DHA inhibits human erythroid cell differentiation by altering the GATA switch

WHO recommends to avoid artemisinin treatment during the first trimester of pregnancy, because animal models showed a significant depletion of embryonic red cells, which occurs only during a specific days of gestation. We recently demonstrated for the first time that DHA, which is the in vivo metabolite of many artemisinin derivatives, inhibits human erythroid cell differentiation, as well. We showed that DHA specifically targets the pro and basophilic erythroblasts during in vitro erythroid cell differentiation of CD34+ stem cells. By using K562 cells differentiated toward the erythroid lineages by chemical inducers and by comparing the effects of several artemisinins, we confirmed that DHA is the most toxic compound of this drug family.
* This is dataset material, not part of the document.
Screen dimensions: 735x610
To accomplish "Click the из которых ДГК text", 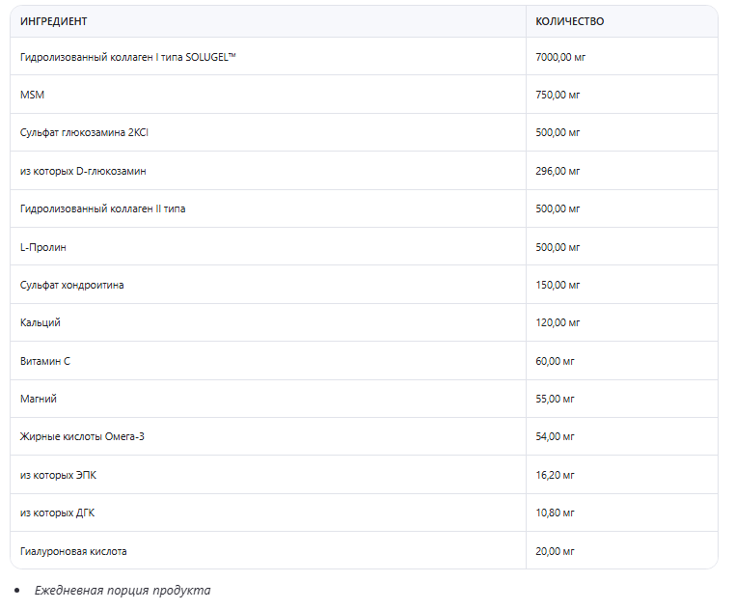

Significant reduction by DHA was observed not only of cell growth, but also of erythroid cell maturation, as shown by the changes in cell viability, cell cycle progression, GpA expression, inhibition of γ-globin gene and GATA-1 mRNAs. In addition, we observed that the toxicity is related to pathways which regulate the haemoglobin synthesis. In fact, DHA rapidly induces the release of Cytochrome C from the mitochondria, which in turn, activates Caspase-3 and, together with the HSP70 down regulation, induces the GATA-1 cleavage and the up-regulation of GATA-2. In conclusion, altering the GATA switch, DHA modifies the fate of the erythroid cell: it prevents the erythroid cell differentiation and simultaneously causes the arrest of cell growth and, eventually, the cell death through apoptosis. This dual effect is clearly dose-dependent. In conclusion, our results support WHO recommendations and the urgent need to better define the risk-benefit of the use of artemisinins treatment for malaria during the first trimester of human pregnancy.